#### [WHAT YOU WILL DO]
1/ In the essay on keeping your options open, what six things make up the heap the schmo collapses into?
2/ Resume the essay on keeping your options open at the point where it stops.

Keep Your Options Open, and Principle is Optional by Pat Conrad MD

Casablanca

“The ‘winning’ side would have paid you much better.” ~ Capt. Louis Renault

In the beginning of October, a month for scary stories, we are reminded that most of them feature a fall guy, a sap, a patsy, a doormat, the bag man with his hand out, his eyes veiled, and his ears closed. The great mob movies, spy thrillers, and classic tales of terror usually feature some schmo out to score some nice coin, selling out his own values, and collapsing into a scapegoated heap of bones, lies, entrails, accounting mishaps, failure, and ruin.

#### [STORED DATA]
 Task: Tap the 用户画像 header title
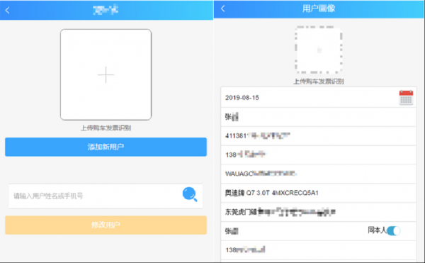point(319,9)
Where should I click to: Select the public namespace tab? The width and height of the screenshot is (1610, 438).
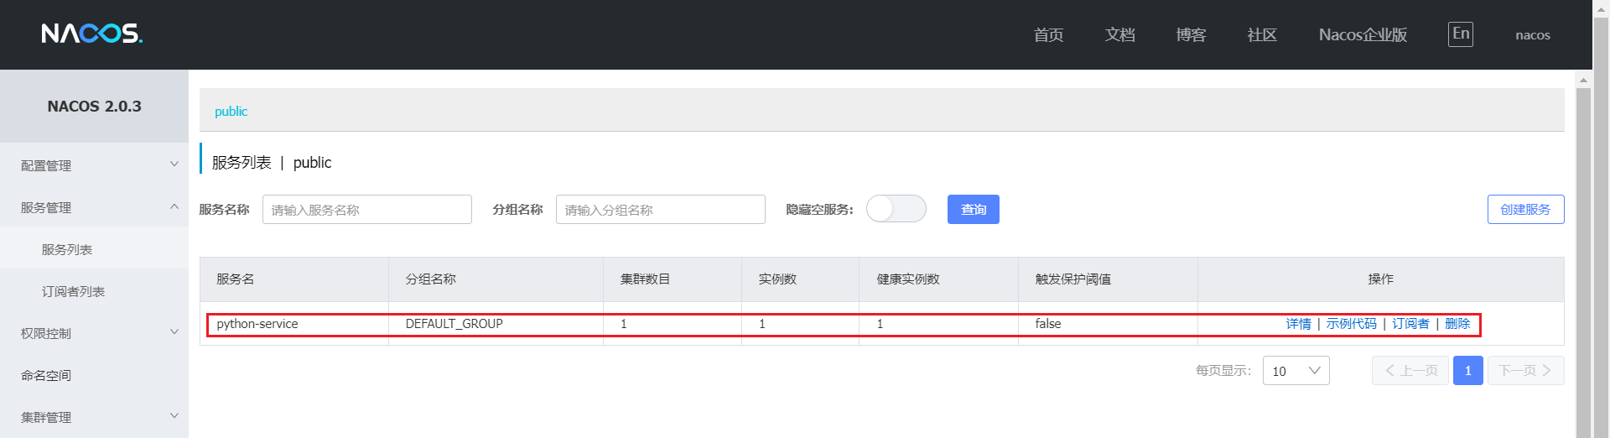pyautogui.click(x=231, y=112)
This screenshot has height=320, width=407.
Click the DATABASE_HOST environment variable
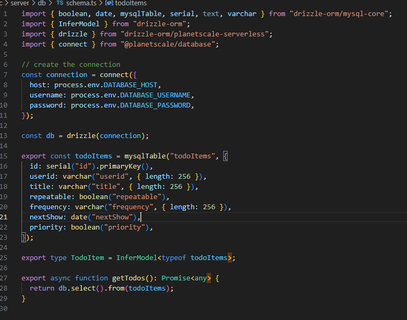[132, 85]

#### [ANSWER SET]
1/ bones, lies, entrails, accounting mishaps, failure, ruin

2/
Is John Bender, MD such a mark? We can’t tell yet, because he is fence straddling, and I’ve watched enough post-apocalyptic shows to know that those can be the most dangerous types, the ones who scream for freedom even as they finger the next ones to get the cuffs. Dr. Bender has written about “The rise and fall of the patient-centered medical home” for Medical Economics, and we can take it from him. Ol’ JB is thinking of quitting his PCMH accreditation, calling it “basically a marketplace decision.” It seems like the increased payments from his handlers just …don’t …quite…make up for all “the care coordinators on payroll, …externally reporting from my large data registry, and all the other trappings” for which Bender must earn extra to support. Bubba, quit bitching: Renfield worked for flies.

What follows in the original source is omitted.